The training was conducted to give the MEU raid force the skills and experience necessary to confidently conduct maritime interdictions.
When a vessel is suspected of carrying unauthorized cargo, fails to comply with international laws or is under the control of pirates, maritime interdictions are used to regain control of the vessel or enforce compliance with regulations.
The Maritime Raid Force is comprised of a direct action platoon, a security element, an air combat element and a Navy prize crew. It is the prize crew's job to pilot the vessel once it is secured.
The MEU flew into action for the scenario when the Pless unexpectedly changed course and began circling in the water, both signs it was in distress or under the control of pirates.

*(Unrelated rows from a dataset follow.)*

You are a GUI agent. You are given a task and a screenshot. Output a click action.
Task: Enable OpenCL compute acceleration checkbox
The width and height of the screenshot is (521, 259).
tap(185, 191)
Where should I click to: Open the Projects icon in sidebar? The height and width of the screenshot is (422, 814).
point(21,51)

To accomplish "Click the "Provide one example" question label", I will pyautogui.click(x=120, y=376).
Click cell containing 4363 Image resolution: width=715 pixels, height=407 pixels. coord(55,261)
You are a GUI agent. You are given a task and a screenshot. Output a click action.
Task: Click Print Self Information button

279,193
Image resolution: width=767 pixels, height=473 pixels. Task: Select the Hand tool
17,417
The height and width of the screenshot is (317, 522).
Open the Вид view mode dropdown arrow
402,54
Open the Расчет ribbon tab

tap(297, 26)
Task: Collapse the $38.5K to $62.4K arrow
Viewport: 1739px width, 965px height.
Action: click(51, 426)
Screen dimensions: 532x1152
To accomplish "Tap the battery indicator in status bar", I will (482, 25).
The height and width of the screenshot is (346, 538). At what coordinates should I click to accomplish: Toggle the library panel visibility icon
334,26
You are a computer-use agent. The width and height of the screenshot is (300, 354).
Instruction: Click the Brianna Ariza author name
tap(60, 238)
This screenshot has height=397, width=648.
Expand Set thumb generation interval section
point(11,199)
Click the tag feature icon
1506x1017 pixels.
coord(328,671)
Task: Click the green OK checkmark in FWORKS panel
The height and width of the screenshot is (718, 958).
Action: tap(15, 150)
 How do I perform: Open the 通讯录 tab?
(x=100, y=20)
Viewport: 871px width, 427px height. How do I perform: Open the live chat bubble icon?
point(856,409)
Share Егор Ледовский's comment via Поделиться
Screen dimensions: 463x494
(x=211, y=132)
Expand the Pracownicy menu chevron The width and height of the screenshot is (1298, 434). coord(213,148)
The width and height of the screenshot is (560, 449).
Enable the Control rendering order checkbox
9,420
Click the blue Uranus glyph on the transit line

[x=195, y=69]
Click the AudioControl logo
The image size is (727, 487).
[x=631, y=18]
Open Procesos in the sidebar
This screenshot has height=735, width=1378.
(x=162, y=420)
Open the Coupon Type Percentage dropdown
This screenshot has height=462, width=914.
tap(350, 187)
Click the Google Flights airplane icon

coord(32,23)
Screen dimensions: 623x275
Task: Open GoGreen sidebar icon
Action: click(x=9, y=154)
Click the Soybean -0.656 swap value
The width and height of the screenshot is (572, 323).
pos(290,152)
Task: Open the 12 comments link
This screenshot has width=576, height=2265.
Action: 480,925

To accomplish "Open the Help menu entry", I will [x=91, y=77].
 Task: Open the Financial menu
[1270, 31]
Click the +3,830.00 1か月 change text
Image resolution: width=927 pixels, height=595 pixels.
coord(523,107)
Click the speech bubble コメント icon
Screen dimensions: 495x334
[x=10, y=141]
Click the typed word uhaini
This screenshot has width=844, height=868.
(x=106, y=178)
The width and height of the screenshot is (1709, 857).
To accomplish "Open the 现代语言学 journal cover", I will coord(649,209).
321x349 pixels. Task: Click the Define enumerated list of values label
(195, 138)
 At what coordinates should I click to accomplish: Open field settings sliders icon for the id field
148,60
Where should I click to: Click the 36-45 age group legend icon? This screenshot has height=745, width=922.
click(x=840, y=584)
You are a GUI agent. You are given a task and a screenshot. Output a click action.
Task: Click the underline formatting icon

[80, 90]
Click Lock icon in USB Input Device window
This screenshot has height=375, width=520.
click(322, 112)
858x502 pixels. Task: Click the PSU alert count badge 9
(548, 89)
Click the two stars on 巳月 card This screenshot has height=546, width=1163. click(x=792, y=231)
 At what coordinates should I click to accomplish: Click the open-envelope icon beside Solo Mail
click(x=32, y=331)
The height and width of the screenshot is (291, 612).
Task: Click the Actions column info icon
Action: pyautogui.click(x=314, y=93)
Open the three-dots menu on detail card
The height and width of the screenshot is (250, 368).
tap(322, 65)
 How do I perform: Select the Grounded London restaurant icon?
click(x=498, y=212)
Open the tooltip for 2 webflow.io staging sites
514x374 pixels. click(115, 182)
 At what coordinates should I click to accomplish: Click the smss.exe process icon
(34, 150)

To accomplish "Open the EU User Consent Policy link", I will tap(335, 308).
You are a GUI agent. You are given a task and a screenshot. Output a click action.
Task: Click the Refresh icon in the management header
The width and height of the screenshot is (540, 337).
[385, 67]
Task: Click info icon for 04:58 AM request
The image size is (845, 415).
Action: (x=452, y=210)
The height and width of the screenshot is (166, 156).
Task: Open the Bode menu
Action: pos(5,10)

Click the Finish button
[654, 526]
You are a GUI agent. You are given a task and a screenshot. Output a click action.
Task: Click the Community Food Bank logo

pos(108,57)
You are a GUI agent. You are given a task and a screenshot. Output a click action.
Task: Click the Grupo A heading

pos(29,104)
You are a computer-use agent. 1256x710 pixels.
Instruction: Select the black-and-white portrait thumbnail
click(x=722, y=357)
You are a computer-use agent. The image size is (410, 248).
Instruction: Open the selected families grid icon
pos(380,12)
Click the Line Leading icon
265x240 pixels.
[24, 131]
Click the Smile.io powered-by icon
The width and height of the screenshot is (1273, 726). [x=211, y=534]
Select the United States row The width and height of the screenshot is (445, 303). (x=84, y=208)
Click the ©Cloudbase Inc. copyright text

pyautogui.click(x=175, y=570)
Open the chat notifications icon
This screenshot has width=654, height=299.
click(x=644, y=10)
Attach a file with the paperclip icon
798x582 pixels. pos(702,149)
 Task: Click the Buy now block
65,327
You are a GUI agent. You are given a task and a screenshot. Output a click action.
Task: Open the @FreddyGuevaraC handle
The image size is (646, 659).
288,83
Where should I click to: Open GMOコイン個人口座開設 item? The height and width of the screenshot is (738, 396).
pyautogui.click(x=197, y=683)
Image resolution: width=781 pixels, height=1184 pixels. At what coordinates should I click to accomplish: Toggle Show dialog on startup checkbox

Two UH-1N Huey helicopters from Marine Medium Helicopter Squadron 262 (Reinforced) were dispatched to circle the vessel and serve as the eyes in the skies. The Huey pilots reported back to unit commanders the presence of pirates aboard the ship.
The MEU launched the raid force in six CH-46E Sea Knight helicopters which quickly closed in on the vessel.
The direct action platoon put the first boots on deck by fast roping from the hovering CH-46E helicopters.
The platoon, a maritime version of a police special weapons and tactics team, secured the flight deck of the vessel. The direct action platoon then quickly moved to key spaces of the ship like the bridge, captain's quarters and engine room, eliminating hostiles and securing detainees for interrogation.
Once the key spaces were secured, the prize crew boarded and took control of the ship.
Although the training was a simulation, the experience left the Marines feeling more confident in their maritime capabilities.
"It gave us better knowledge of how a ship is structured, better knowledge of where to find things, and how to get there quicker, making us more efficient in doing this type of mission," said Sgt. Caleb Nehls, an assistant team leader with the direct action platoon.
When dealing with maritime operations, the situations and the vessels may change, but the overall objectives of a vessel, board, search and seizure operation remain the same.
Boarding the ship and securing the key spaces of domination as quick as possible are the fundamentals stressed in the course, said Gunnery Sgt. David Jarvis, the Special Missions Branch chief instructor with SOTG.
West stated the same close quarter battle tactics and techniques used on land can be applied to maritime interdictions.
"Through this training they learn the same tactics they are already familiar with on land can be applied in a maritime interdiction environment where everything is done either on board a ship or a gas or oil platform," he said. "The same fundamentals apply."